### [Task]
Copy the lines below word for word, skipping any image.

Source records:
========

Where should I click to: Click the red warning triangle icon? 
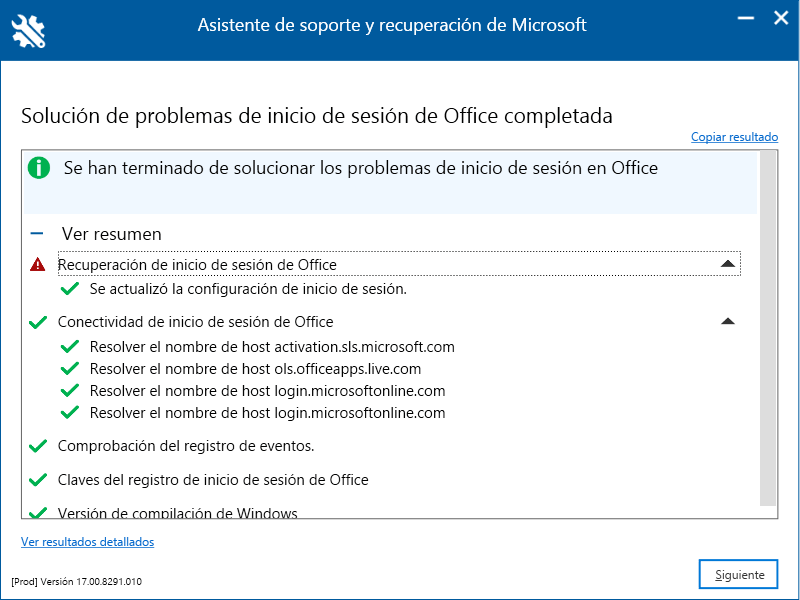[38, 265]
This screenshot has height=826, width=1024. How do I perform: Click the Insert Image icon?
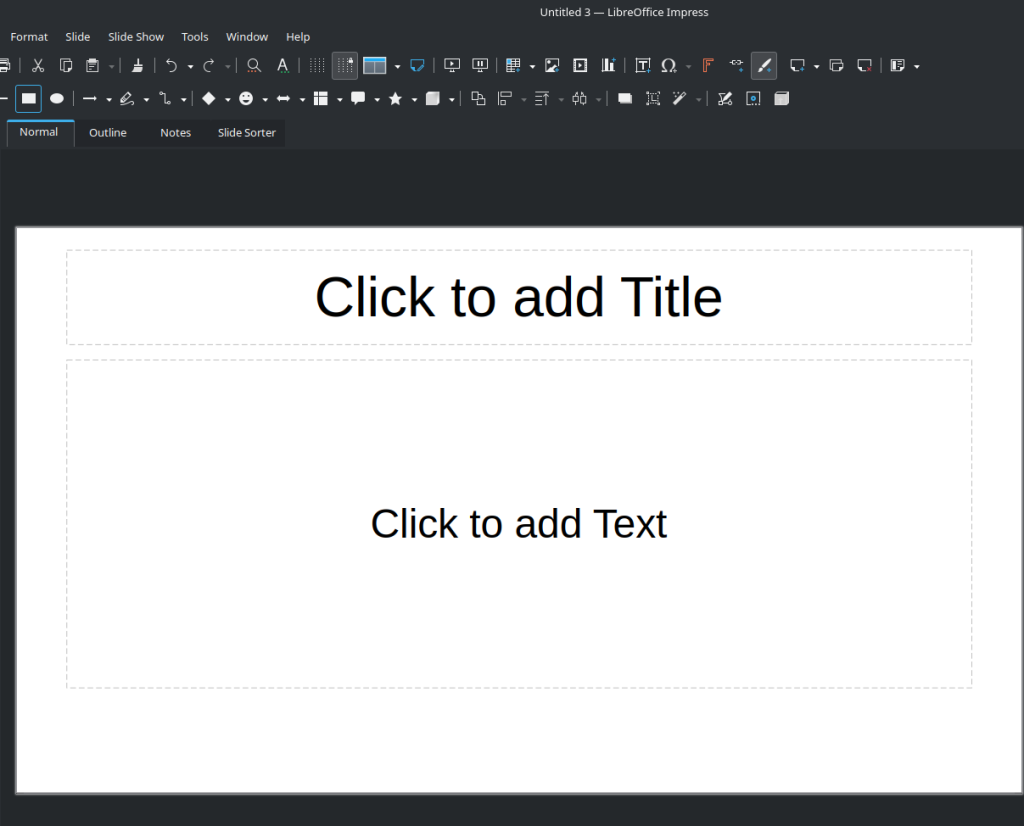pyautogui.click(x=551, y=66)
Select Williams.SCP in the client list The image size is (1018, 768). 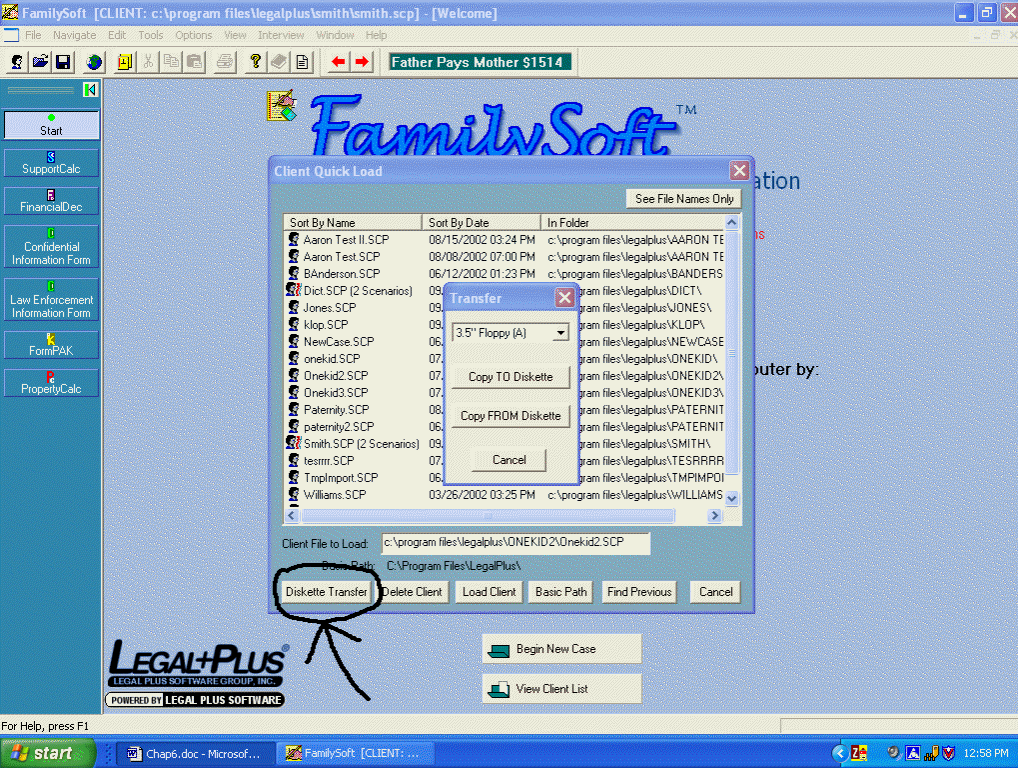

========

### [Solution]
Where should I click to: Click the red warning triangle icon? 
[38, 265]
This screenshot has height=826, width=1024. How do I perform: Click the Insert Image icon?
pyautogui.click(x=551, y=66)
Select Williams.SCP in the client list The image size is (1018, 768). 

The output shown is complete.